Village in Shropshire, England

Little Dawley, formerly known as Dawley Parva, is a village in the Telford and Wrekin borough in Shropshire, England. It forms part of the Dawley Hamlets civil parish alongside Aqueduct, Doseley, Horsehay, Lightmoor and Spring Village.

== History ==
The villages history is intertwined with the nearby town of Dawley, having grown around the town and its development. It was historically one half of the town, known as Dawley Parva before being renamed to Little Dawley. Despite its proximity to the town, it is separate as a civil parish from Dawley.

== Amenities ==
The village is primarily a mix of residential, industrial and commercial.

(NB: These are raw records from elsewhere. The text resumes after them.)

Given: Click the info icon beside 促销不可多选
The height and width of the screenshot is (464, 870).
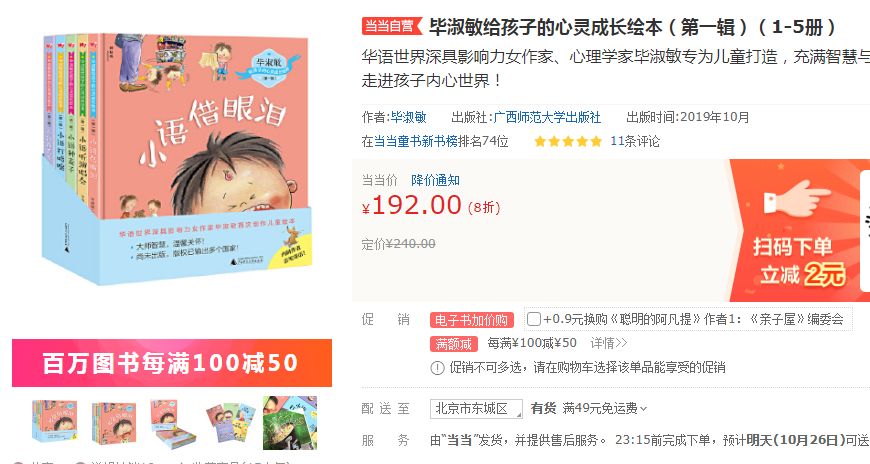Looking at the screenshot, I should click(x=437, y=368).
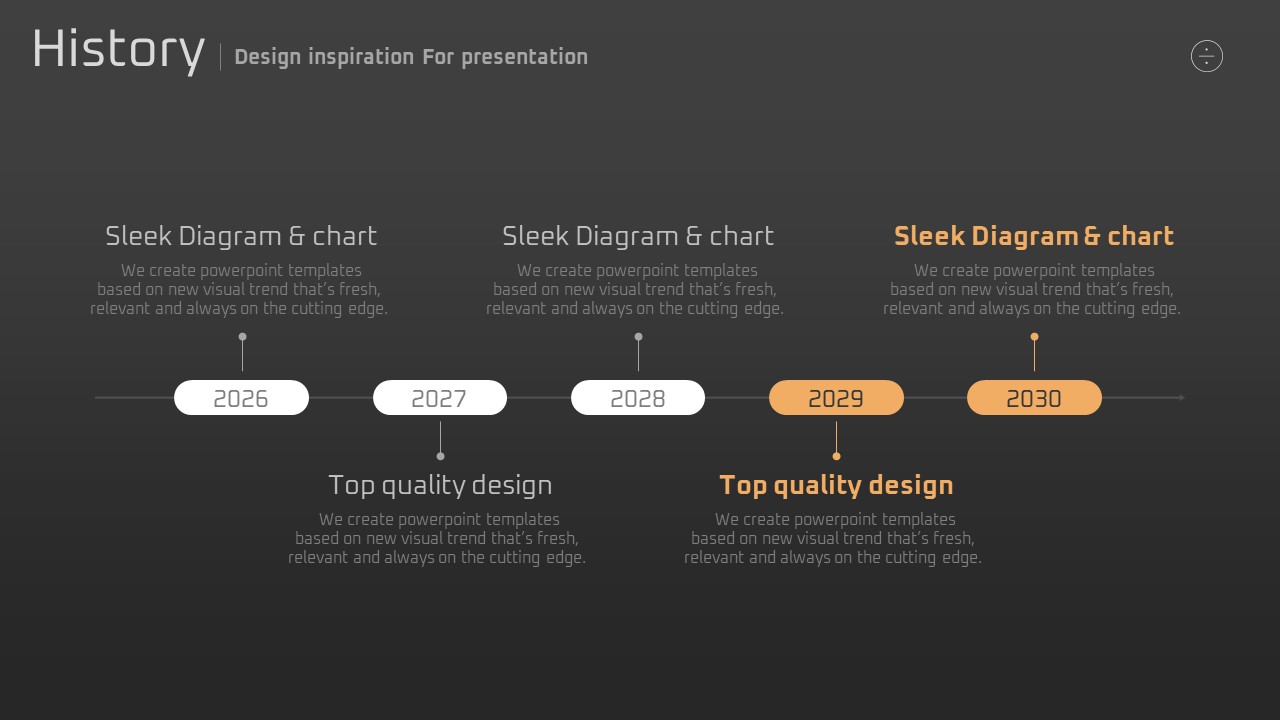This screenshot has width=1280, height=720.
Task: Click the white 2028 year marker
Action: (638, 398)
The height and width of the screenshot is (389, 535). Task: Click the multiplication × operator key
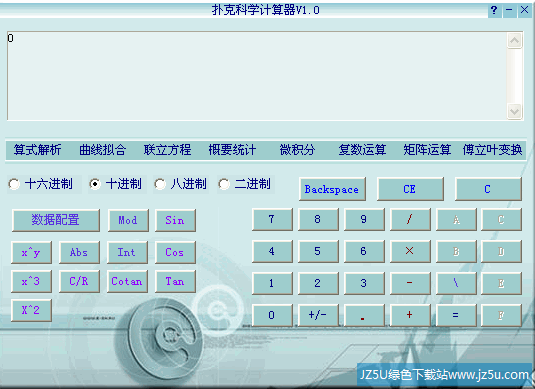(410, 251)
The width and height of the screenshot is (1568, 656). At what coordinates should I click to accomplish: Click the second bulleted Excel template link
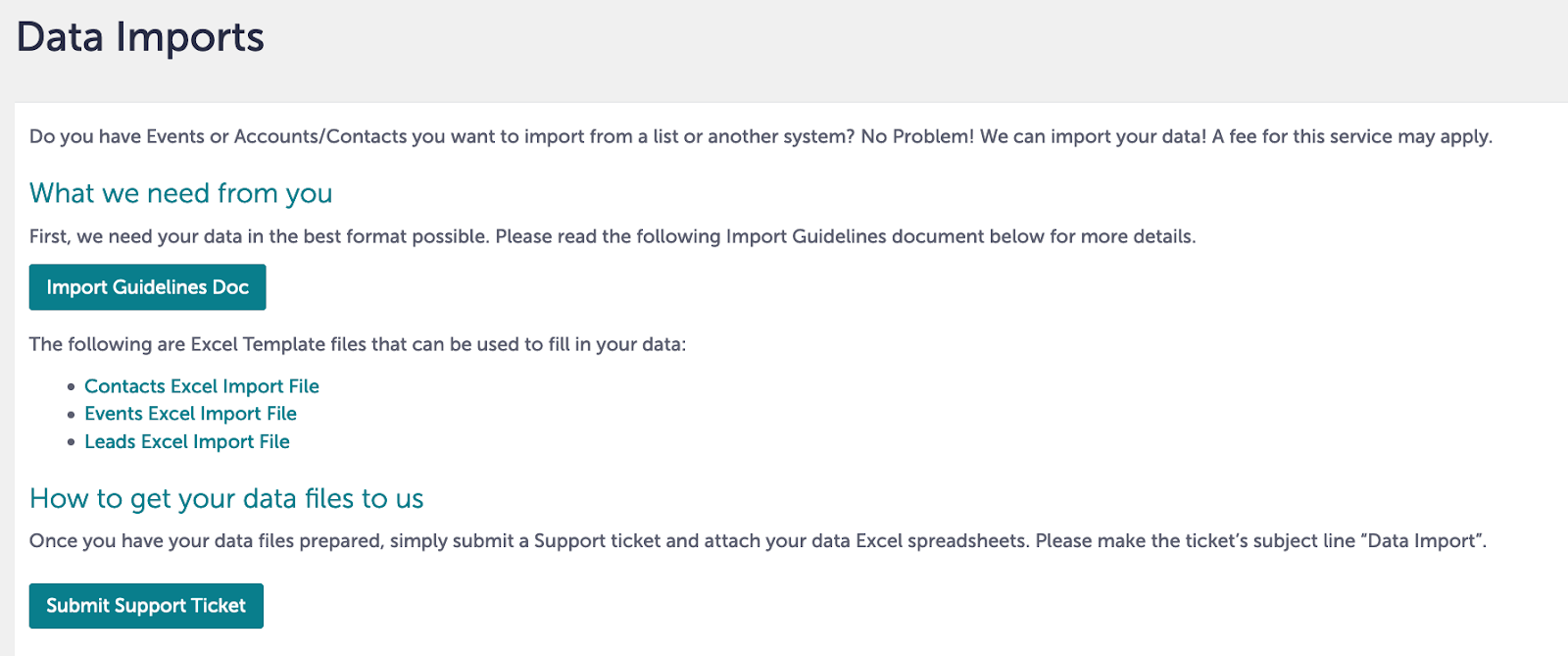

The main village centre is located on Holly Road.

==War memorial==

The war memorial plaques from the redundant St Luke's Church, Doseley, were moved to a new parish war memorial erected in 1999 at Holly Road, Little Dawley. The memorial consists of a cross on a brick plinth with plaques relating to both World Wars on a roughly hewn stone within a gravelled area.

== Transport ==
The village has bus services connecting it to Telford, Madeley, Dawley and Sutton Hill. The nearest railway stations are both Telford Central and Shifnal. The Telford Steam Railway also operate nearby at Horsehay and Dawley, Spring Village and Lawley Village.

==Notable people==
Samuel Peploe (1667-1752), later Bishop of Chester, was a native of Dawley Parva, where he was baptised.

Dalian Atkinson (1968-2016), former Aston Villa striker was living in Little Dawley at the time of his death in 2016.